● **Objectives**:
[A] From the blog post about the Phoenix New Times story "Time Bomb" below, extract the stretch from "But what I think" through "a good cop?" and copy it word for word.
[B] Continue the blog post criticizing the Phoenix New Times story "Time Bomb", which appears below, from the point where it stops.

● **Source document**:
- - -
Friday, September 18, 2009

Heretic revolutionaries and righteous police violence: Considering the double standard

Phoenix Insurgent

The Phoenix New Times has run a truly awful piece as the cover story in their most recent issue. In the article, entitled "Time Bomb", author Peter Jamison launches a full on, one-sided attack on former Weather Underground radicals, attempting to link them to a bombing of a police station in San Francisco in February 1970. Although it does a pretty shoddy job of making the case (the attack was claimed by another group and all the Weather people interviewed deny it), I don't want to go into the details. For me, that's not the most important thing about the article. Anyone with even a little knowledge of Weather and their exploits, as well as the shenanigans of the police following them, can find ample beef with the tone and many -- conveniently -- left out details.

But what I think is most instructive is the bias displayed in the article: the way that the police are framed as good guys and the double standard applied to revolutionaries versus those who engage in every day and ongoing violence (i.e., the police and the military). In the media, police are treated as saints. When they're killed, the media flocks to cover the "tragedy". In his piece, Jamison replicates this tendency to embrace the ruling class myth of the "peace officer" (a phrase he uses to contrast against the violent WU) when he doesn't bother to answer simple question about the policeman killed in the bombing: was he a good cop?

Now, anarchists of course know that there really is no such thing as a good cop (perhaps bad and less worse is a better rubric!), but for sake of argument, I think it's worth considering the fact that we have no idea whether this dead cop deserved this bomb or not? How can we judge whether he is a worthy martyr if the journalist writing the piece won't give us a look into his record? Did Officer Brian McDonnell have a sterling record? Did he have any complaints against him? Had he ever killed an unarmed man? Was he involved in corruption?
- - -
● **Data**:
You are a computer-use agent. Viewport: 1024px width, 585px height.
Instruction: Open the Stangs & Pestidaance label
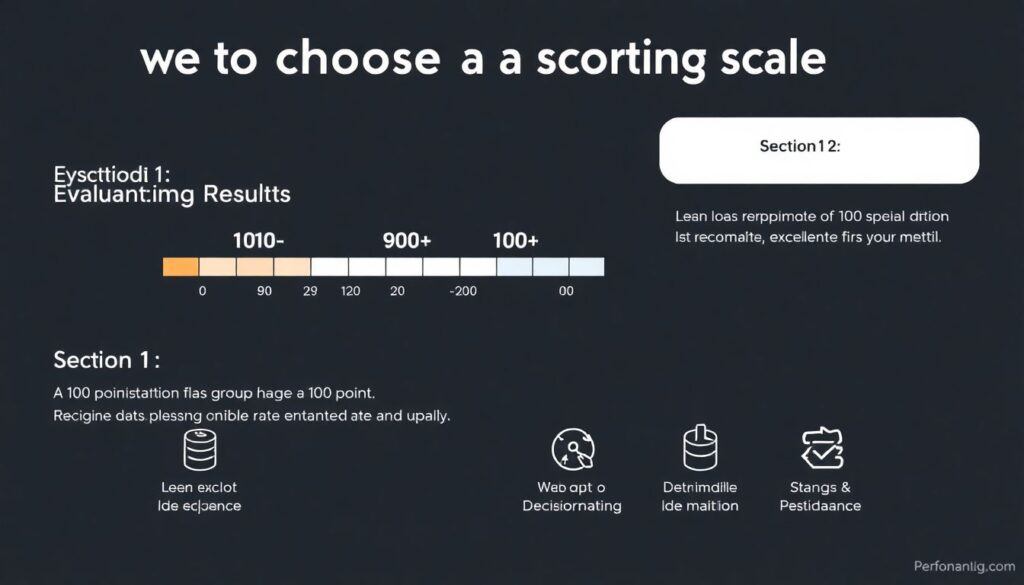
- - -
● **Results of the tasks**:
[A]
But what I think is most instructive is the bias displayed in the article: the way that the police are framed as good guys and the double standard applied to revolutionaries versus those who engage in every day and ongoing violence (i.e., the police and the military). In the media, police are treated as saints. When they're killed, the media flocks to cover the "tragedy". In his piece, Jamison replicates this tendency to embrace the ruling class myth of the "peace officer" (a phrase he uses to contrast against the violent WU) when he doesn't bother to answer simple question about the policeman killed in the bombing: was he a good cop?

[B]
These things are all common amongst police. Surely, we need to know this information about Officer McDonnell before we can accept this writer's characterization of him as "peace officer", not least of all a martyr. But this mistake is a common one. We are just meant to believe that he is undeserving of his fate even though we have no information with which to make a judgment.

And since Jamison references the never carried through bombing of the non-commisioned officers dance party, it's worth noting that it goes likewise with soldiers. We see this today whenever a local boy or girl is brought home in a body bag. The hero-worship begins immediately. The flags come out and the tears are quick to follow. At no point does anyone point out that perhaps the resistance, such that it may be, was in all likelihood quite justified in killing the soldier. And likewise never is it pointed out that she was engaged in enforcing the will of the American political elite on poor people abroad. No, the death of the soldier necessarily eliminates all dialogue with regard to the motivations or character of the dead, not to mention what they did before they were killed.

This seems quite relevant but it is of course forbidden in the mainstream dialogue. A couple years ago I listened to testimony from the second Winter Soldiers hearings. One soldier there said after he came home from his first tour, he got the Arabic equivalent of "fuck you" tattooed on the wrist of what he called his "strangling arm". That way it would be the last thing that poor Iraqi would see. He redeployed not long after that. I also heard of an officer in a unit offering several days leave to the first troop to kill an Iraqi with a knife. So, if those soldiers were killed in Iraq and, when their bodies came home, we had this information in the obit, do you think they would get the same reception?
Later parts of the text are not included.